__What the exercise asks__
Set down word for word everything in the cryptocurrency article below from "Cryptocurrencies introduce a" down to "copying nearly impossible.".

__Selection__
+-------+

Radar | Nov 20,2023
Aug 13 , 2022
By Christian Tesfaye
No matter one’s predilections against cryptocurrency, it is hard not to appreciate their innovativeness and chutzpah. Of course, the hold of fiat currencies was meant to be challenged at some point. The world went from a barter system and trading in grains to silver and gold coins. Cash, underwritten by the state's power, could not be the mainstay forever.
Cryptocurrencies introduce a few novelties to the table. First, it is digital (although not all digital currencies are cryptocurrencies), a collection of 0s and 1s stored in distributed ledgers such as blockchain, which holds Bitcoin. Instead of relying on security agencies, complex engraving and threat of legal actions to protect against counterfeiting, cryptocurrencies use cryptology (from which the name comes) to make copying nearly impossible.
All of this is good, but if the currency is virtual, might not new ones be produced (minted) endlessly, thus making it useless?
Satoshi Nakamoto, the anonymous creator of Bitcoin, had an answer. He ensured that the new “mining” of Bitcoin blocks gets harder with each fresh mint of the virtual currency. It is like a game where every new level gets harder and harder until very few people with lots of time and resources on their hands can do it. Nakamoto also capped the number of Bitcoins that can be mined at 21 million. Since the rewards (in new Bitcoin) with each new mining are cut in half every few years, estimates are that the last new Bitcoin minted will be in 2140. It is a neat trick.

+-------+

__Part of a data file__
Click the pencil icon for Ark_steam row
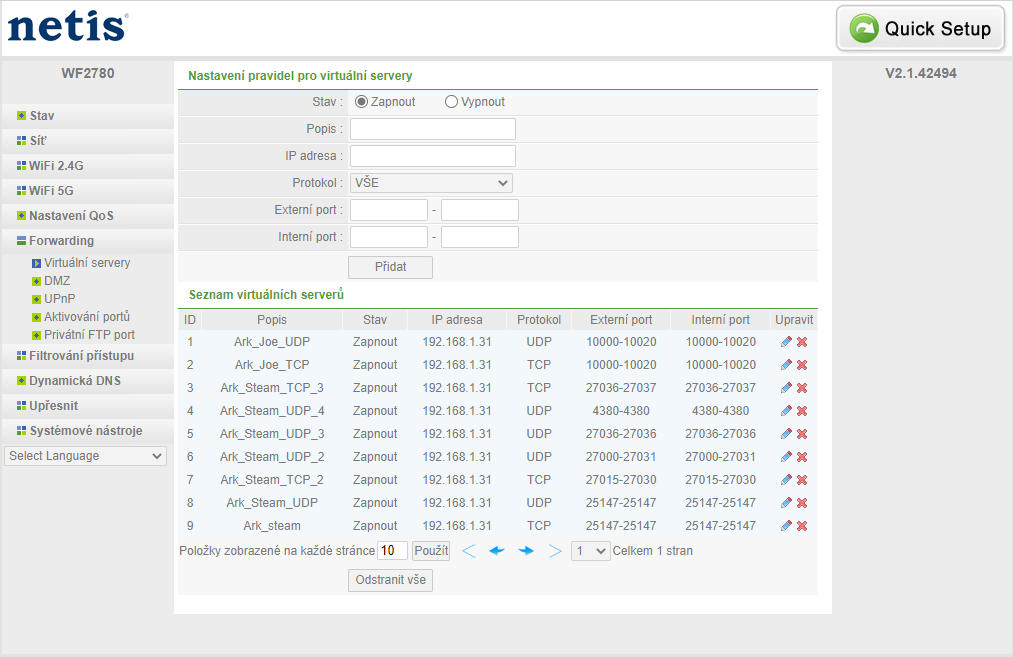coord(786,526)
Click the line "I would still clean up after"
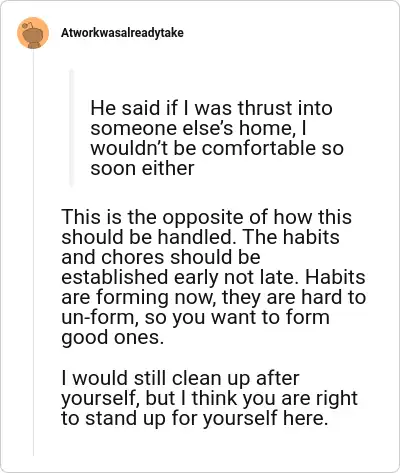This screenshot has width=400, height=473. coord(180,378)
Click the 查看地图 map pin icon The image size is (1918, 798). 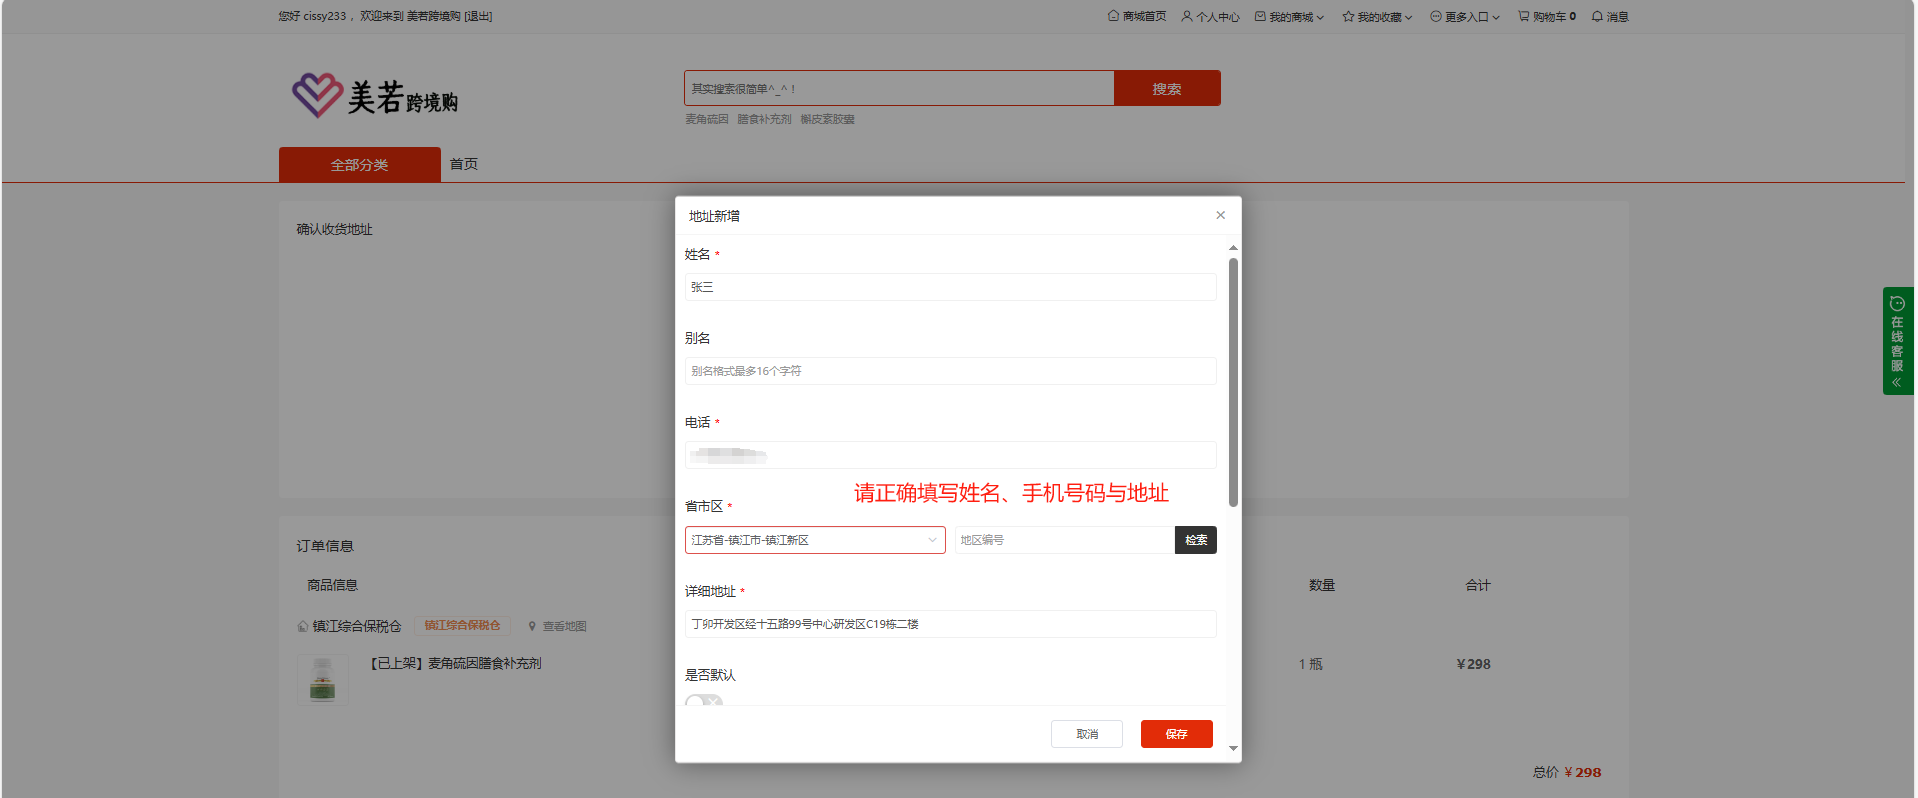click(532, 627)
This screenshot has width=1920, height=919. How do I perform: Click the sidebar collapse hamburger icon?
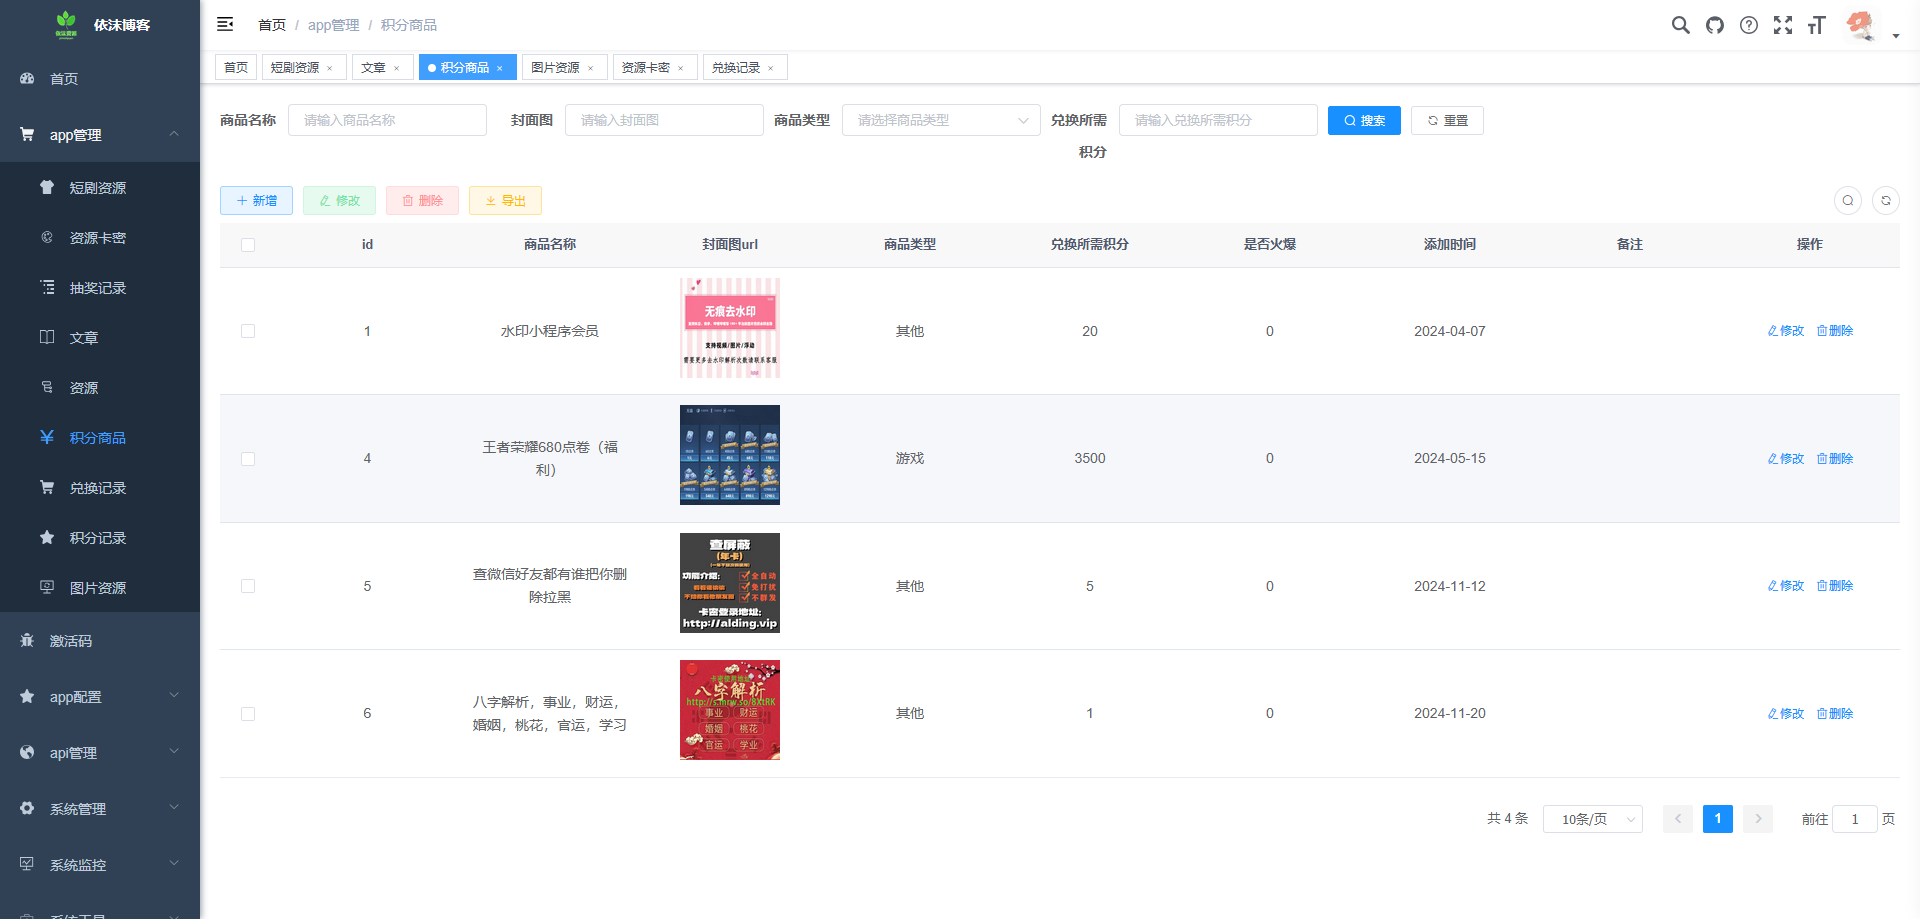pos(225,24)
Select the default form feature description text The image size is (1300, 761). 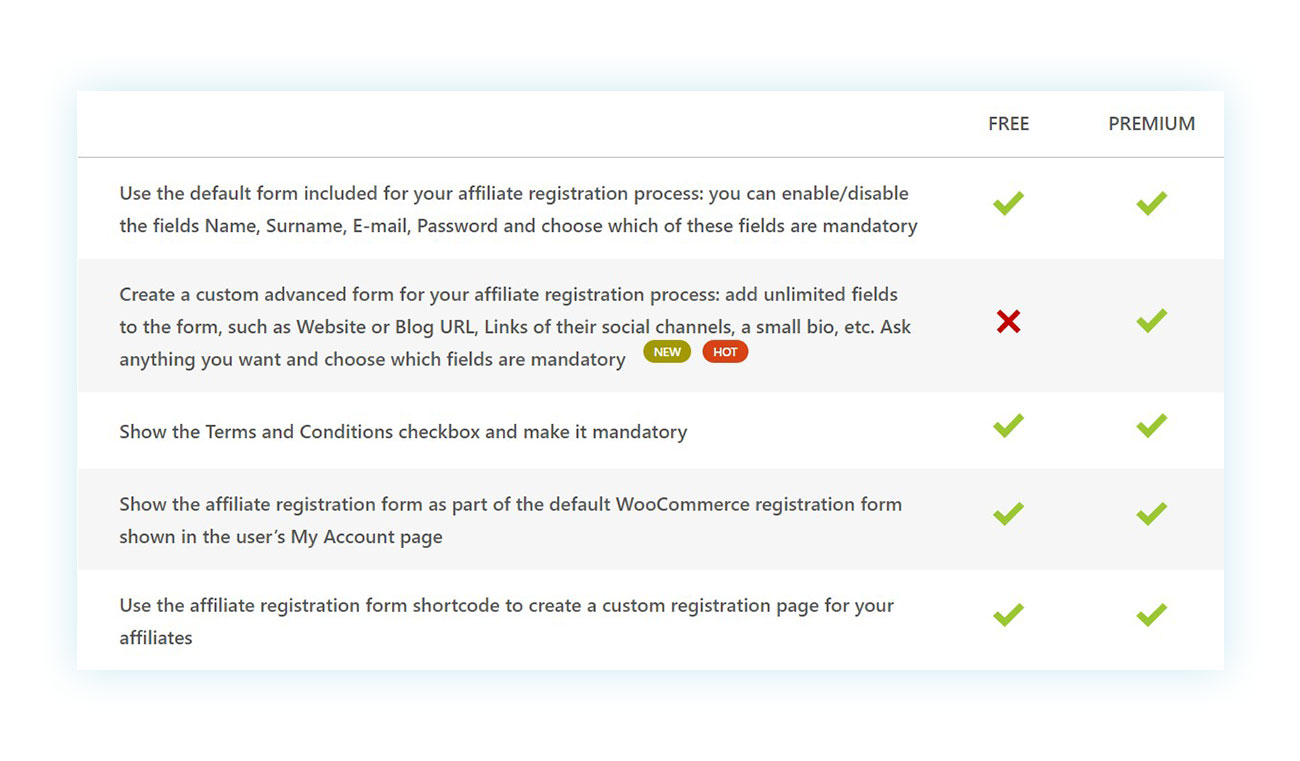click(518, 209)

+-------+

__Correct answer__
Cryptocurrencies introduce a few novelties to the table. First, it is digital (although not all digital currencies are cryptocurrencies), a collection of 0s and 1s stored in distributed ledgers such as blockchain, which holds Bitcoin. Instead of relying on security agencies, complex engraving and threat of legal actions to protect against counterfeiting, cryptocurrencies use cryptology (from which the name comes) to make copying nearly impossible.